D’abord, rappelons que la « votation » c’est simplement le fait de voter...votation est un terme peu usité ...sauf en Suisse, pays démocratique avec un État fédéral où les citoyens sont appelés à se prononcer sur le plan fédéral généralement trois ou quatre fois par année. Ils sont convoqués pour voter sur des " initiatives populaires ", des " référendums facultatifs " ou des " référendums obligatoires ".

Votation, étymologiquement signifie simplement « émettre un vœu » sans plus.

Les Sables d’Olonne vivent donc une nouvelle expérience : une forme, selon nous, inédite sur le plan juridique français d’exercice de la démocratie locale : en 2019, il y a eu la « votation » sur le dévoiement de la route littorale, puis en 2022 nouvelle votation sue le déboulonnage de la statue Saint-Michel et les 4 questions de novembre dernier. Le Maire Yannick MOREAU a confirmé sa promesse d’autres votations en 2023.

Cette initiative locale doit nous interroger sur les droits et devoirs du citoyen : droit de participer aux décisions locales et nationales, droit d’impulser les décisions du Parlement (loi), droit d’interpeler les pouvoirs judiciaire, exécutif et législatif. Autrement dit : le citoyen est-il un être passif qui regarde passer les trains ?

Pourquoi le citoyen français est-il devenu aussi passif ?

Il vote ou s’abstient et basta ! Quand il vote, il donne un mandat et le pouvoir souverain lui échappe...les maires, les députés, les sénateurs, les ministres, le gouvernement (dont nombre de membres ne sont même pas des élus, y compris le Premier Ministre !) se coupent du peuple souverain et font ce que bon leur semble, voire ce qui les intéresse dans le bon comme dans le mauvais sens. Le mandat d’élu donne trop souvent la grosse tête. Mais pourtant être élu ce n’est qu’exercer une fonction et le bénéficiaire du mandat d'élu doit savoir rendre des comptes et le mandant doit pouvoir contrôler la bonne exécution du mandat qui a été donné à l'élu.

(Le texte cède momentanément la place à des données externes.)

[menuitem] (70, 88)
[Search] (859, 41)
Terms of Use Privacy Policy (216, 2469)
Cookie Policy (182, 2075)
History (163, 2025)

Le système qui régit actuellement en France l’exécution de son mandat par un élu et le pouvoir souverain du citoyen sont aujourd’hui totalement dévoyés d’où la dérive totale et appauvrissement du système démocratique.

La « votation » sablaise n’est-elle pas une sortie de ce système qui aboutit au fossé qui devient un gouffre entre citoyens et élus ?

 Souvenons-nous du Grand Débat qui a suivi la crise des « Gilets Jaunes » et le simulacre de la dernière élection présidentielle sans débat qui a abouti à un record de rejet par abstention, à la négation du droit et devoir de vote.

Ne peut-on remettre un peu de démocratie au moins au plan local en permettant au peuple souverain d’exercer son pouvoir par votation, consultation, initiative de référendum, droits de pétition.